The big question seems to be how hard and fast it will come. The hope inside AHCA is that an announcement doesn’t occur until well into June, or some other “late” date that would make it impossible to implement a new system by Jan. 1, 2024. That could buy as much as another 12 months’ time. The big prize then could be that a different administration might be on its way into the White House, and that could mean a whole new ballgame.
— McKnight’s Long-Term Care News, May 14, 2023
“CMS is working on and has fielded a staffing study and also put out a request for other sources of information to help us shape what staffing requirements look like,” Ling told Skilled Nursing News at the publication’s CLINICAL conference in Washington, D.C. “We all will look forward to when we’re able to publicly release and speak to some of the details.”
— Skilled Nursing News, April 23, 2023
Concerns continue after CMS delays staffing rule unveiling
Skilled nursing providers who had readied themselves for the unveiling of a national staffing mandate as part of the 2024 pay rule were left reading the tea leaves this week after federal regulators delayed their announcement.
“We hope this indicates that CMS is taking the time to thoughtfully consider how we marry policy with practicality,” the American Health Care Association told McKnight’s Long-Term Care News Wednesday. “We all want to increase the long-term care workforce, but an enforcement approach will not solve this labor crisis and will only worsen access to care for seniors. We hope CMS is putting together a supportive approach.”
— McKnight’s Long-Term Care News, April 7, 2023
Providers have every right to dread what’s coming
It’s probably safe to say very few long-term care operators want to see staffing mandates.
But the time has come to face an unpleasant truth: They are coming.
Operators have just endured more than three years of COVID-19, which has been one of the greatest job disincentive programs ever created for long-term care.
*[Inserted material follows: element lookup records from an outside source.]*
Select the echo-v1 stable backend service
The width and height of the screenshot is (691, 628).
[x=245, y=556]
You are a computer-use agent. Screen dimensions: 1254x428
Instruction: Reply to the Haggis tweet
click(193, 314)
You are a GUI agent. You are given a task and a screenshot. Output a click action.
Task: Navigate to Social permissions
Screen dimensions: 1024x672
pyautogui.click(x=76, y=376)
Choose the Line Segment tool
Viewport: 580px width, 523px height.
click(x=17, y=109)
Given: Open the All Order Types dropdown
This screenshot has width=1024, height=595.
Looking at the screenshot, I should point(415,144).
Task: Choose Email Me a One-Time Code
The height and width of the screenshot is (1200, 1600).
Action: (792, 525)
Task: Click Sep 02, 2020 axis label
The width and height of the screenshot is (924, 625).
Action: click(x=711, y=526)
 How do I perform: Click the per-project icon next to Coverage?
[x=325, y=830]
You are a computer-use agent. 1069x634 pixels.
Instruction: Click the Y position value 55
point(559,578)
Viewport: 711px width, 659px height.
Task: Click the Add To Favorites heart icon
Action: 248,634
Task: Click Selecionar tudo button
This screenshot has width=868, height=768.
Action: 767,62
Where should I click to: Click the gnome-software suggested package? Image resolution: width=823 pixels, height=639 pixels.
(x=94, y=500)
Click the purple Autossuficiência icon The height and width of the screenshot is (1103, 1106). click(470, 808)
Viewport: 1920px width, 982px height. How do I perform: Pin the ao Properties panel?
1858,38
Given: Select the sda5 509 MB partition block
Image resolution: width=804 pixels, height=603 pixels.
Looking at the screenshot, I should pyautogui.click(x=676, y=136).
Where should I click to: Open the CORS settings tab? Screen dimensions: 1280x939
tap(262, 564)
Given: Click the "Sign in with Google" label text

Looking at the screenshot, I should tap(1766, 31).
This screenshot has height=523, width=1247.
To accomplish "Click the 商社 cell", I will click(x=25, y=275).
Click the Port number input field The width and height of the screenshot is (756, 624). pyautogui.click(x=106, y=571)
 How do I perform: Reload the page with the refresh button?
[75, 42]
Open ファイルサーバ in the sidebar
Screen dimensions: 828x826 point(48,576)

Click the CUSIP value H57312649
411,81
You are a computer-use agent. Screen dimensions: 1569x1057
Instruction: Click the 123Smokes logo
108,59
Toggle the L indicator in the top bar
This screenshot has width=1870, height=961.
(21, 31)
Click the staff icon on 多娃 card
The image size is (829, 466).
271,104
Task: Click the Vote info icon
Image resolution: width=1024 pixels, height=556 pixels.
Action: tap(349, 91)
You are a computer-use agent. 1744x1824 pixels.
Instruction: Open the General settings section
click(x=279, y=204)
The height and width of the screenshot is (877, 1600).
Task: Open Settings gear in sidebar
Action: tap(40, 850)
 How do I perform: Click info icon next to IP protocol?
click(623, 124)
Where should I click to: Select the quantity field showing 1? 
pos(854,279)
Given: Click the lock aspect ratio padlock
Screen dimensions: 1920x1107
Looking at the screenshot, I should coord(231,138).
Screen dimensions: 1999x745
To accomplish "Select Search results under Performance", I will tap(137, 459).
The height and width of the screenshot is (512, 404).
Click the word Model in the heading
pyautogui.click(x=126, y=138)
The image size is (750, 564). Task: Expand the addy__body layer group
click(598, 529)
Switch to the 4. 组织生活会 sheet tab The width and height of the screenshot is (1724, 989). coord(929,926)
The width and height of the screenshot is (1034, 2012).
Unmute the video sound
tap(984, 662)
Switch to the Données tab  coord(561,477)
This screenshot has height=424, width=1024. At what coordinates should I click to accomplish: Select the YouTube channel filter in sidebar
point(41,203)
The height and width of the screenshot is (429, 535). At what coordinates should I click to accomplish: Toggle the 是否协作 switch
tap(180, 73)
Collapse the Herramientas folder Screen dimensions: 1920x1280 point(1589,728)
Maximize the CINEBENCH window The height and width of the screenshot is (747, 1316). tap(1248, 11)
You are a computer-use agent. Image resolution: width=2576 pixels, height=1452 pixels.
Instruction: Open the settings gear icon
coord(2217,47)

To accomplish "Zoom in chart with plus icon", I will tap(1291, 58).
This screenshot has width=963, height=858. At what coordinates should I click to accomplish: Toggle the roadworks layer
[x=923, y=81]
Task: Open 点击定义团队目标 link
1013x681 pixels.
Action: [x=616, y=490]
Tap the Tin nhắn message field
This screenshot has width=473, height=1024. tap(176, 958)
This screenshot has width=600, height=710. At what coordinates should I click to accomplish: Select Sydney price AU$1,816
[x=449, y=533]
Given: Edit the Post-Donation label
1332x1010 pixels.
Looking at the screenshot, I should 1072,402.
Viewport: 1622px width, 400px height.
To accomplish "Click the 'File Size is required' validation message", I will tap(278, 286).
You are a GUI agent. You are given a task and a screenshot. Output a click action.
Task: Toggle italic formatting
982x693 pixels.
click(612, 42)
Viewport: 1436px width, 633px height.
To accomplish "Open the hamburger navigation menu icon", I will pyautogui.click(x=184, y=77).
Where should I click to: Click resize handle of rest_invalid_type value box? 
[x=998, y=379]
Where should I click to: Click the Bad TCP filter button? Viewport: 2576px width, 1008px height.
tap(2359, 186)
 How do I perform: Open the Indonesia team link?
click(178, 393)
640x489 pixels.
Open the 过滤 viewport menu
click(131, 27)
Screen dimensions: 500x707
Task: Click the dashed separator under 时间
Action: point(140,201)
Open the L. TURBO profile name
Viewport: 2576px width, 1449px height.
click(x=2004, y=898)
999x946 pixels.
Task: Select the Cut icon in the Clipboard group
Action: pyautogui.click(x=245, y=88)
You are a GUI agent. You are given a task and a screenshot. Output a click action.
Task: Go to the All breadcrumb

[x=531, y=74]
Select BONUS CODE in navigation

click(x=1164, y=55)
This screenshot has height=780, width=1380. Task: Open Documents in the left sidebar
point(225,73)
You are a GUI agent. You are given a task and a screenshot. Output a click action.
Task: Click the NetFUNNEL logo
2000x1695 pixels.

Hiring and keeping capable workers is a major challenge in the best of times. And what operators have experienced lately is anything but. So, facilities that can’t find enough workers are going to be forced to meet quotas? To say the logic here is a bit odd would be an extreme understatement.
— McKnight’s Long-Term Care News, April 8, 2023
CMS says final hours requirement still undecided on looming staffing rule
Jean Moody-Williams, deputy director of the CMS Center for Clinical Standards & Quality, said data related to time requirements “is still being collected and analyzed,” although she described a broader study related to creation of a nursing home staffing minimum as being complete. ”
The final report includes recommendations on potential barriers to, and unintended consequences of, implementing recommendations and also some of the cost implications [of a minimum staffing rule],” Moody-Williams said.
— McKnight’s Long-Term Care News, February 23, 2023
CMS completes minimum staffing study; targeting ‘onerous’ MA authorizations
[T]he Centers for Medicare & Medicaid Services has completed a study of minimum staffing standards for nursing homes and is considering its policy options.
Jean Moody-Williams, deputy director of the Center for Clinical Standards and Quality, reported the CMS study to assess minimum staffing requirements — including a literature review, nursing home site visits and cost analysis — had been concluded. “The report includes recommendations of potential barriers to and unintended consequences of implementing the recommendations and cost implications,” Moody-Williams said. “We are currently reviewing it to determine our policy direction.”
— McKnight’s Long-Term Care News, January 25, 2023
CMS Readies Nursing Home Staffing Mandate Proposal, Reviews Study Recommendations
Qualitative components of the study are made up of primary data collected during site visits, like interviews, surveys and observation data. Meanwhile, quantitative analysis consists of Medicare Payroll-based Journal (PBJ) data, Minimum Data Set (MDS) and Medicare claims, the agency said.
There was no indication that the study would be released to the public, only that CMS plans to issue proposed federal minimum staffing requirements this spring. Once CMS issues its proposal for minimum staffing requirements, that proposal will undergo a notice-and-comment rulemaking process. This will be another opportunity for industry stakeholders to weigh in, the agency said.